MATERIAL FOR THIS TASK |
-=-=-
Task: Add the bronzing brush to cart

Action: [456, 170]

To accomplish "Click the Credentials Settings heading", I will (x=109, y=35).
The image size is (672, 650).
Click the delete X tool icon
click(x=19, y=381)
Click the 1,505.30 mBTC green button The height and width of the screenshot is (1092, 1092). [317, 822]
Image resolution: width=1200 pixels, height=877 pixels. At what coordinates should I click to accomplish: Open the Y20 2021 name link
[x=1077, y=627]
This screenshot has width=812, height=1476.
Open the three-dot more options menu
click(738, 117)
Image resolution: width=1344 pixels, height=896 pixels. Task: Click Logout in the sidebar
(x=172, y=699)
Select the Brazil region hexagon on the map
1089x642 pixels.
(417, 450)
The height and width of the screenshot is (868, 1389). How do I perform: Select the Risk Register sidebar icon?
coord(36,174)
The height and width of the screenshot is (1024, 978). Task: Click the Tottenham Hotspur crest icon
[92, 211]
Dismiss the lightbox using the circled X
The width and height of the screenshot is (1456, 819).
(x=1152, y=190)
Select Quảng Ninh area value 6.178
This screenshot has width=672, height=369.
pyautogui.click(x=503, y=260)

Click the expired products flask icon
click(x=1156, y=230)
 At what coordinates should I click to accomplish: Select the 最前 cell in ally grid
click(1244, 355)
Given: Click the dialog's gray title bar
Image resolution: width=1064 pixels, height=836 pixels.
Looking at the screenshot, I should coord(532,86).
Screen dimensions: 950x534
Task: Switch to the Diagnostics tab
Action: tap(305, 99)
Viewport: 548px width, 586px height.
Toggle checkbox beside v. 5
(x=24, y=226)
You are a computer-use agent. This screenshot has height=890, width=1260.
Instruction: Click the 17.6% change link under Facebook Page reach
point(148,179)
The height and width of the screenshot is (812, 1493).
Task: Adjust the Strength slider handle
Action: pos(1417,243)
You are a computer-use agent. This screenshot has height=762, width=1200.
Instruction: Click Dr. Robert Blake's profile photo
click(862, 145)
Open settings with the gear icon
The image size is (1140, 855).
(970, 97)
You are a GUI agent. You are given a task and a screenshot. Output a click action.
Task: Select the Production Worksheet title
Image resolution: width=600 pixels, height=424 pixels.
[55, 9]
-=-=-
REQUIREMENT | Reproduce the listing above without changes, starting with the line that contains "Click the 1,505.30" and going on through the line that contains "click(1244, 355)".

TASK RESULT |
Click the 1,505.30 mBTC green button The height and width of the screenshot is (1092, 1092). [317, 822]
Image resolution: width=1200 pixels, height=877 pixels. At what coordinates should I click to accomplish: Open the Y20 2021 name link
[x=1077, y=627]
This screenshot has width=812, height=1476.
Open the three-dot more options menu
click(738, 117)
Image resolution: width=1344 pixels, height=896 pixels. Task: Click Logout in the sidebar
(x=172, y=699)
Select the Brazil region hexagon on the map
1089x642 pixels.
(417, 450)
The height and width of the screenshot is (868, 1389). How do I perform: Select the Risk Register sidebar icon?
coord(36,174)
The height and width of the screenshot is (1024, 978). Task: Click the Tottenham Hotspur crest icon
[92, 211]
Dismiss the lightbox using the circled X
The width and height of the screenshot is (1456, 819).
(x=1152, y=190)
Select Quảng Ninh area value 6.178
This screenshot has width=672, height=369.
pyautogui.click(x=503, y=260)

Click the expired products flask icon
click(x=1156, y=230)
 At what coordinates should I click to accomplish: Select the 最前 cell in ally grid
click(1244, 355)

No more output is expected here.